Now out the ReCom - Research and Communication on Foreign Aid programme summary which outlines 15 key findings relevant to the post-2015 agenda.

247 original studies were produced as part of the ReCom programme. Over 2010-2013 more than 300 researchers from 59 countries came together and provided evidence on what does and could work in development, and what can be transferred and scaled up. ReCom’s five thematic areas are summarized in comprehensive Position Papers on: Aid, Growth and Employment; Aid, Governance and Fragility; Aid and the Social Sectors; Aid and Gender Equality, and Aid, Environment and Climate Change.Together this material offers an unprecedented insight into what moves societies forward, what achieves change and what aid can and does achieve.

The research programme was not meant to simply compile small ‘best practice’ projects, hoping that these might add up to systematic large-scale impact. Instead the focus has been on analysing and synthesizing what aid has produced in terms of outputs and outcomes and on contributing to systematic thinking and reflection with a view to improving existing knowledge about development assistance.

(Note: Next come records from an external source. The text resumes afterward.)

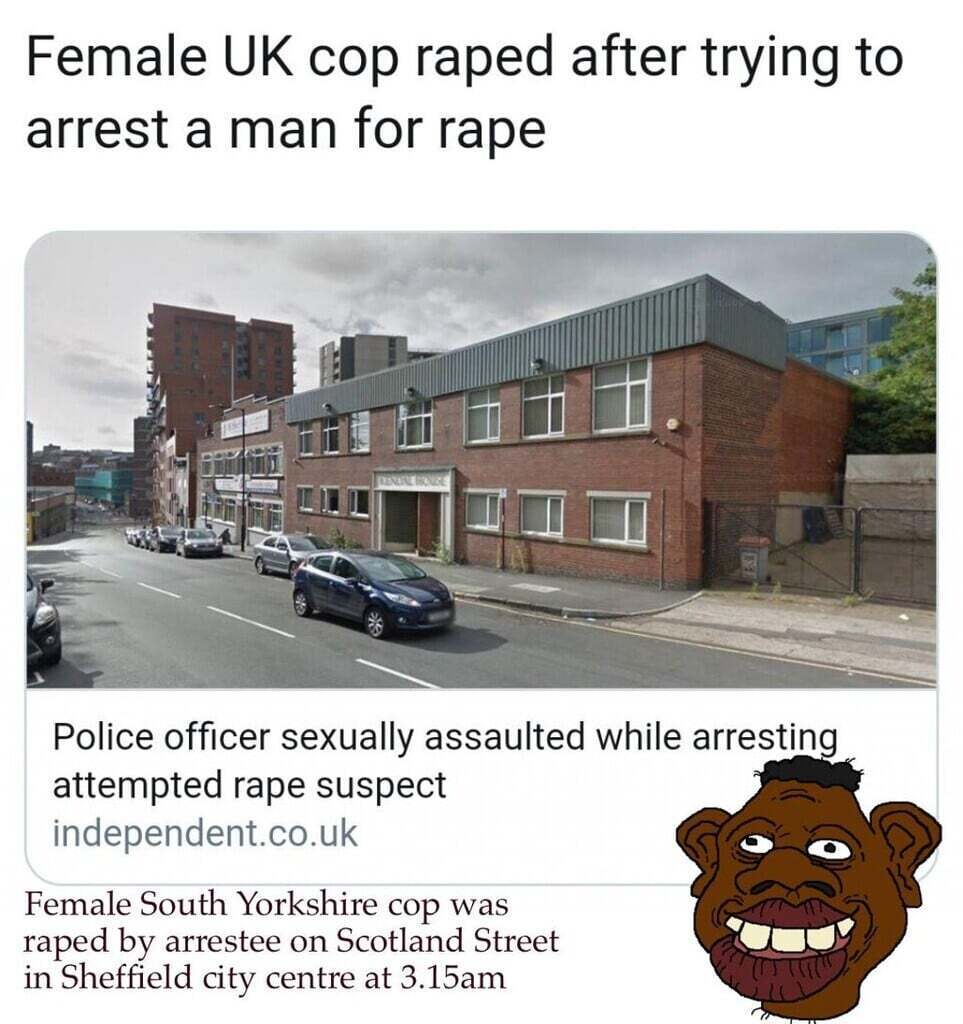
Task: Click the silver parked car behind blue car
Action: click(287, 554)
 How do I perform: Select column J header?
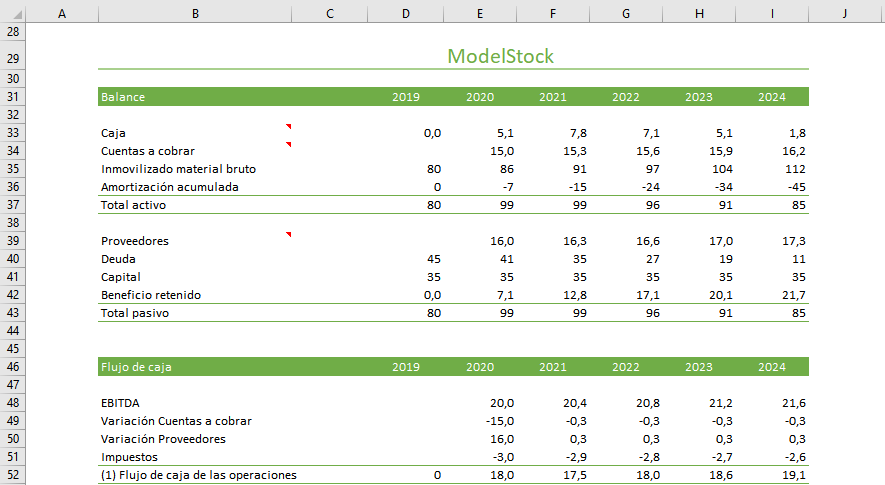pos(845,13)

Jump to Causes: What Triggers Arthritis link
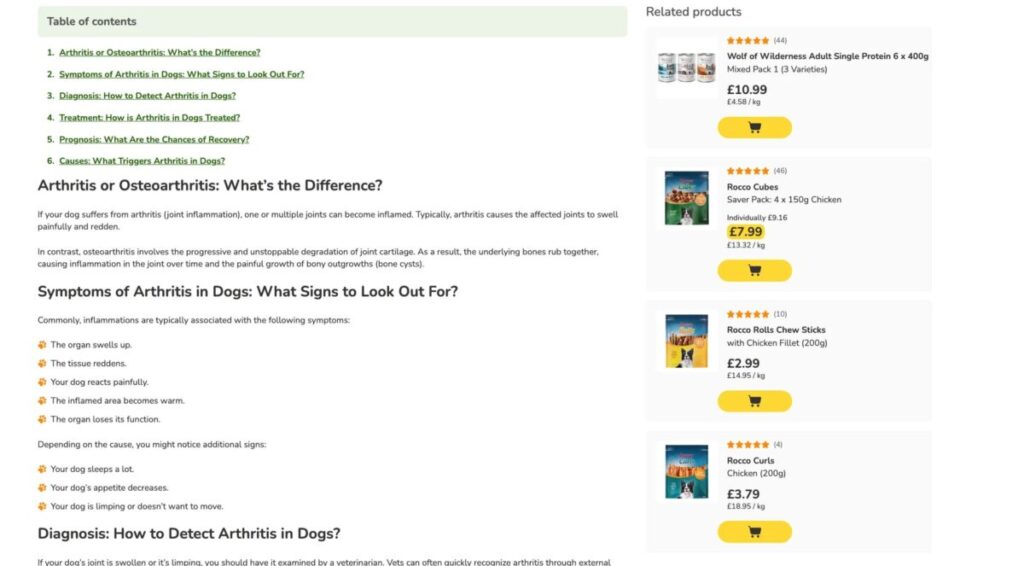point(141,161)
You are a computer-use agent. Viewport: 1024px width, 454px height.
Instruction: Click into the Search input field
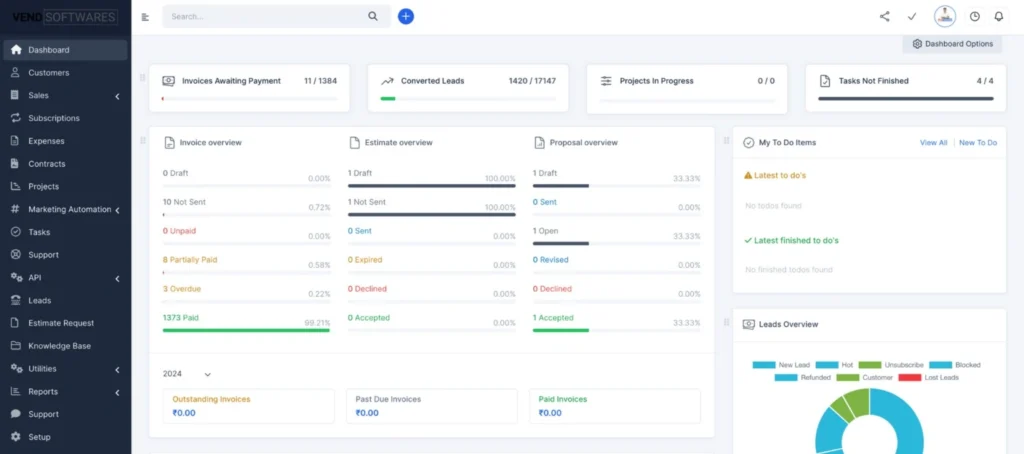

An old saying suggests that success is not doing the extraordinary thing, but doing ordinary things extraordinarily well. High impact aid is associated with doing many ordinary things, but also with doing the extraordinary, in less than ideal circumstances. In aid’s daily practice, context, political acumen and sequencing are indispensable to complement technical proficiency and expert identification of needs. As we approach 2015, the task of achieving and sustaining large-scale impact—‘going to scale’—stands out as aid’s greatest challenge.